Over the last 10 years most Freedesktop environments (GNOME, KDE, XFCE...) and applications around them have moved to store configuration in the XDG config directory (by default ~/.config) instead of creating a hidden directory directly into the home folder. A well-known non-GUI application that does the same is git:
https://github.com/git/git/blob/master/Documentation/RelNotes/1.7.12.txt#L18-23

The Freedesktop specification is here:
http://standards.freedesktop.org/basedir-spec/basedir-spec-latest.html

and a rationale for this specification can be found here:
https://wiki.gnome.org/GnomeGoals/XDGConfigFolders

I think Julia should follow it too. The idea is very simple, you just need to read an environment variable:

$XDG_CONFIG_HOME defines the base directory relative to which user specific configuration files should be stored. If $XDG_CONFIG_HOME is either not set or empty, a default equal to $HOME/.config should be used.
http://standards.freedesktop.org/basedir-spec/basedir-spec-latest.html

Thus, in case $XDG_CONFIG_HOME is not defined, settings would be stored in the default ~/.config/julia.

Packages should likely go to $XDG_DATA_HOME, which defaults to .local/share/ (the equivalent of /usr/share/).
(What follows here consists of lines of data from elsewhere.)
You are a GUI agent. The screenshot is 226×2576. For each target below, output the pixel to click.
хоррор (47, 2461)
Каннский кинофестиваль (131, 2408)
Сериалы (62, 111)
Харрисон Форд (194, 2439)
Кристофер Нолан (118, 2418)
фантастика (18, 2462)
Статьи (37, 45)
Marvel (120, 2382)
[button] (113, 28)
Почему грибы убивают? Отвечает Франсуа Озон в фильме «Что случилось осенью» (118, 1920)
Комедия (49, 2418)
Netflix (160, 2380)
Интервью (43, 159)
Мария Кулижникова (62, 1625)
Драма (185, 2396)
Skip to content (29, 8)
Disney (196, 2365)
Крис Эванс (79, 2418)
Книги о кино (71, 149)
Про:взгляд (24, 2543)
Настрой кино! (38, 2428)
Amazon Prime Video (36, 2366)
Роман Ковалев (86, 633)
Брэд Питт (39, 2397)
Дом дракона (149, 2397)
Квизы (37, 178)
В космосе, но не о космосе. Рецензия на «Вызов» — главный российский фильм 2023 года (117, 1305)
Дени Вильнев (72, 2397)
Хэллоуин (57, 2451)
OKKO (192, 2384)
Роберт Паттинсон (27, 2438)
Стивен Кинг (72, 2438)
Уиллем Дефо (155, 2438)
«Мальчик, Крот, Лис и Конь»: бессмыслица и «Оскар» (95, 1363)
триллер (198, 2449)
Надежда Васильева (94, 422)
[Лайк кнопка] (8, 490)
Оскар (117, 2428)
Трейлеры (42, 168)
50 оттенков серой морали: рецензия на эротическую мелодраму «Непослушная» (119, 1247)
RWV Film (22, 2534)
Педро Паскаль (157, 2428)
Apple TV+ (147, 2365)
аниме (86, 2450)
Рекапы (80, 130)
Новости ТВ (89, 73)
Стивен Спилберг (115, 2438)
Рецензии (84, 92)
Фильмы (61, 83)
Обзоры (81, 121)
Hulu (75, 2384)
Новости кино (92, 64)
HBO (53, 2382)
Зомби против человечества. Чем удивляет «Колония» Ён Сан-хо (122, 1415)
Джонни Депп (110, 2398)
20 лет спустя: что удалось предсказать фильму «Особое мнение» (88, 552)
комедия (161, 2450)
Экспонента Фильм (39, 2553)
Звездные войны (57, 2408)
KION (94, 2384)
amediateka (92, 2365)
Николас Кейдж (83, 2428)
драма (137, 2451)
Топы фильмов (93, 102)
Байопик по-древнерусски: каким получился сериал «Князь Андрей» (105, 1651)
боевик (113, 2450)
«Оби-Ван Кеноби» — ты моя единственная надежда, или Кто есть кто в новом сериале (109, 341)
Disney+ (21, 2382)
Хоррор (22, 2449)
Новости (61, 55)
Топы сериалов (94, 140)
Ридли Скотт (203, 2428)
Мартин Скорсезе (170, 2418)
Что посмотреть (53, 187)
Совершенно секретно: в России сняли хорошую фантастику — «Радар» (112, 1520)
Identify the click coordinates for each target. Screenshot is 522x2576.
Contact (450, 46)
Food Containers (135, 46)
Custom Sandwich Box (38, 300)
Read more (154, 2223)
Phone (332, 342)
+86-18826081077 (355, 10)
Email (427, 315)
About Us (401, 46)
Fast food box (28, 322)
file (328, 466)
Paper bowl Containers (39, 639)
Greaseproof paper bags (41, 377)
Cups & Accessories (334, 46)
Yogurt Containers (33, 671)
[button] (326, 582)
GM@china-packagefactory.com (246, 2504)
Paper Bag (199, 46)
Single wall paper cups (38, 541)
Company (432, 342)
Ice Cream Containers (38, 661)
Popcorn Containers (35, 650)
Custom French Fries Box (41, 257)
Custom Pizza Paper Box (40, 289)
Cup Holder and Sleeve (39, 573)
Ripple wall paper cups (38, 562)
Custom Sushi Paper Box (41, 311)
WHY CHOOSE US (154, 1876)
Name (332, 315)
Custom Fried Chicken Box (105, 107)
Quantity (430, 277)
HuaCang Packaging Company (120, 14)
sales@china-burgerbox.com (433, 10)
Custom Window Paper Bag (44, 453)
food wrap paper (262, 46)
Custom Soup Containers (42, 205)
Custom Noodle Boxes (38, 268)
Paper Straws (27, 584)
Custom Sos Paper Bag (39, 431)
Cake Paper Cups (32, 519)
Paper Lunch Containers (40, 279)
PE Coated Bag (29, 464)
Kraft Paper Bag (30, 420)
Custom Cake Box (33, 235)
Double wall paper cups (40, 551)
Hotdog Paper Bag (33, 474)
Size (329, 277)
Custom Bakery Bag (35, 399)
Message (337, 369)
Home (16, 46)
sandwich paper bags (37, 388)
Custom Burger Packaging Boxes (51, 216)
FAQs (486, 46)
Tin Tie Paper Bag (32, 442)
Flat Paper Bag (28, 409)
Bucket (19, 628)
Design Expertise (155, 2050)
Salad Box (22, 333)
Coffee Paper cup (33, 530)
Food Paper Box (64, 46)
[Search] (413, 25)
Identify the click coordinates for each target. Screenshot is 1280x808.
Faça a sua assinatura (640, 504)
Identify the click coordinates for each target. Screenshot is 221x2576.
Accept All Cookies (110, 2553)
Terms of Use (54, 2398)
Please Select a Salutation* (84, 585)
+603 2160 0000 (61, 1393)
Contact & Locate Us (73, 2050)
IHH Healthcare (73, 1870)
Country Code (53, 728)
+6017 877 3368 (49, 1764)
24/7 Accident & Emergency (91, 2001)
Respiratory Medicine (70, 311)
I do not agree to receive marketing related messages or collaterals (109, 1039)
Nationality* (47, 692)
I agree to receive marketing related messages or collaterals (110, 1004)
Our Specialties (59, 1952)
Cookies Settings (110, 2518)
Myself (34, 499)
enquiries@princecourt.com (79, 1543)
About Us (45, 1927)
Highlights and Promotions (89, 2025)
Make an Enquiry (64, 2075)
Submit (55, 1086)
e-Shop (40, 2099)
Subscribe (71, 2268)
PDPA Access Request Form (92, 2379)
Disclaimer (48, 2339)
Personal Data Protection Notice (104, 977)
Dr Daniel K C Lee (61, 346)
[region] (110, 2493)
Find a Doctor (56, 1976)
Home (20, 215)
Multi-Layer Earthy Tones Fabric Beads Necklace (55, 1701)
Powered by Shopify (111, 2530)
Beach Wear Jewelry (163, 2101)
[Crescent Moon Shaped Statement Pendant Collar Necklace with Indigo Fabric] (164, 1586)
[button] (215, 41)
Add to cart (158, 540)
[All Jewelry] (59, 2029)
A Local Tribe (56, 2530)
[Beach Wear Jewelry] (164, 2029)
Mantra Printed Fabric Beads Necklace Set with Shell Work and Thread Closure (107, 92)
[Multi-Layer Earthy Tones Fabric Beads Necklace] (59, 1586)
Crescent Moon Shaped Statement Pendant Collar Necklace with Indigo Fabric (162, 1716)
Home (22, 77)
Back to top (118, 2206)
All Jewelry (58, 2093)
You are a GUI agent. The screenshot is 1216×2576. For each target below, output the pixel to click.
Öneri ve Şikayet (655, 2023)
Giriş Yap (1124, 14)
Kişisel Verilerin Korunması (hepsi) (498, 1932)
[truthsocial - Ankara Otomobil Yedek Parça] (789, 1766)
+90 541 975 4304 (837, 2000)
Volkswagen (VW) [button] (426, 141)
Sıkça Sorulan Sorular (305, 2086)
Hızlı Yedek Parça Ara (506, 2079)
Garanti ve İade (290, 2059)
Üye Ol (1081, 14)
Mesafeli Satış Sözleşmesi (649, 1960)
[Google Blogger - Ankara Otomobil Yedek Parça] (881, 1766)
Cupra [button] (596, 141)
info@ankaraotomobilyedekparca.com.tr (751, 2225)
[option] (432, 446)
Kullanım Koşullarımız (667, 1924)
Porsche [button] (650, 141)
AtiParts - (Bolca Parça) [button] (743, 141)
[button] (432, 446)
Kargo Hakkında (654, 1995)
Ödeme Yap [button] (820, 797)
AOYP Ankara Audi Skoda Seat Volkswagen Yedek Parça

One rule of thumb is that configuration is more like text files with limited size and that do not change that much (some people even keep it under a VCS). OTOH $XDG_DATA_HOME is usually conceived as a place to store valuable user data, which needs backup, while packages can easily be downloaded again. After much reading and thinking I still don't know so this probably means it does not really matter.

So the changes would be pretty limited actually. In the documentation, it would be sensible to speak about ~/.config/julia instead of ~/.julia, without mentioning the environment variables trick (users who change the defaults will know).

One of the potential gains of following that XDG spec is that it also defines $XDG_CONFIG_DIRS and $XDG_DATA_DIRS, which could be used by administrators to provide a system-wide package library, and default settings for new users. Julia would read config from there, but only save user config and packages in the user home directory.